The next instant my thoughts dropped back to the evening before, and I went over word for word every careless phrase she had spoken. Was she merely kind to the boor in her house? or had there been a deeper meaning in her divine smile – in her suddenly lifted eyes? "O Ben Starr, you have won!" she had said, and had the thrill in her voice, the tremor of her bosom under its fall of lace, meant that her heart was touched? Modest or humble I had never been. The will to fight – the exaggerated self-importance, the overweening pride of the strong man who has made his way by buffeting obstacles, were all mine; and yet, walking there that morning in the high wind between the rolling broomsedge and the blood-red sumach, I was aware again of the boyish timidity with which I had carried my market basket so many years ago to her kitchen doorstep. She had said of me last night that I was no longer "common." Was that because she had read in my glance that I had kept myself pure for her sake? – that for her sake I had made myself strong to resist as well as to achieve? Would Miss Mitty's or Miss Matoaca's verdict, I wondered, have been as merciful, as large as hers? "A magnificent animal, but with no social manner," the voice had said of me, and the words burned now, hot with shame, in my memory. The recollection of my fall in the dance, of the crying lips of the pretty girl in pink tarlatan, while she stood holding her ruined flounce, became positive agony. What did she think of my boorishness? Was I, for her also, merely a magnificent animal? Had she noticed how ill at ease I felt in my evening clothes? O young Love, young Love, your sharpest torments are not with arrows, but with pin pricks!

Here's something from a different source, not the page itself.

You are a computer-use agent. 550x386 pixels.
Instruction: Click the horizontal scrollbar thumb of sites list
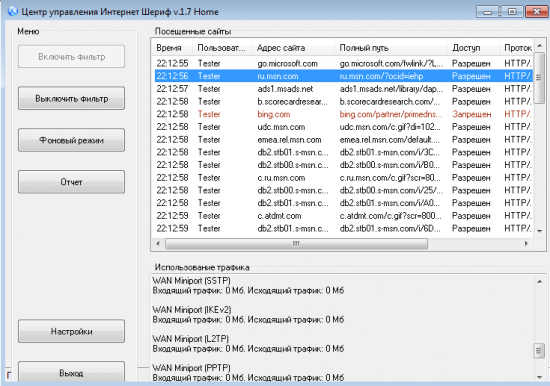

A trailing blackberry vine, running like a crimson vein close to the earth, caught my foot, and I stooped for a minute. When I looked up she was standing clear against the reflected light of the sunrise, where a low hill rose above the stretches of broomsedge. Her sorrel mare was beside her, licking contentedly at a bright branch of sassafras; and I saw that she had evidently dismounted but the moment before. As I approached, she fastened her riding skirt above her high boots, and kneeling down on the dusty roadside, lifted the mare's foot and examined it with searching and anxious eyes. Her three-cornered riding hat had slipped to her shoulders, where it was held by a broad black band of elastic, and I saw her charming head, with its wreath of plaits, defined against the golden cloud that hung above the thin stretch of pines. At my back the full sunrise broke, and when she turned toward me, her gaze was dazzled for a moment by the flood of light.

"Let me have a look," I said, as I reached her, "is the mare hurt?"

"She went lame a few minutes ago. There's a stone in her foot, but I can't get it out."

"Perhaps I can."

Rising from her knees, she yielded me her place, and then stood looking down on me while I removed the stone.

"She'll still limp, I fear, it was a bad one," I said as I finished.

Without replying, she turned from me and ran a few steps along the road, calling, "Come, Dolly," in a caressing voice. The mare followed with difficulty, flinching as she put her sore foot to the ground.

"See how it hurts her," she said, coming back to me. "I'll have to lead her slowly – there's no other way."

"Why not ride at a walk?"

She shook her head. "My feet are better than a lame horse. It's not more than two miles anyway."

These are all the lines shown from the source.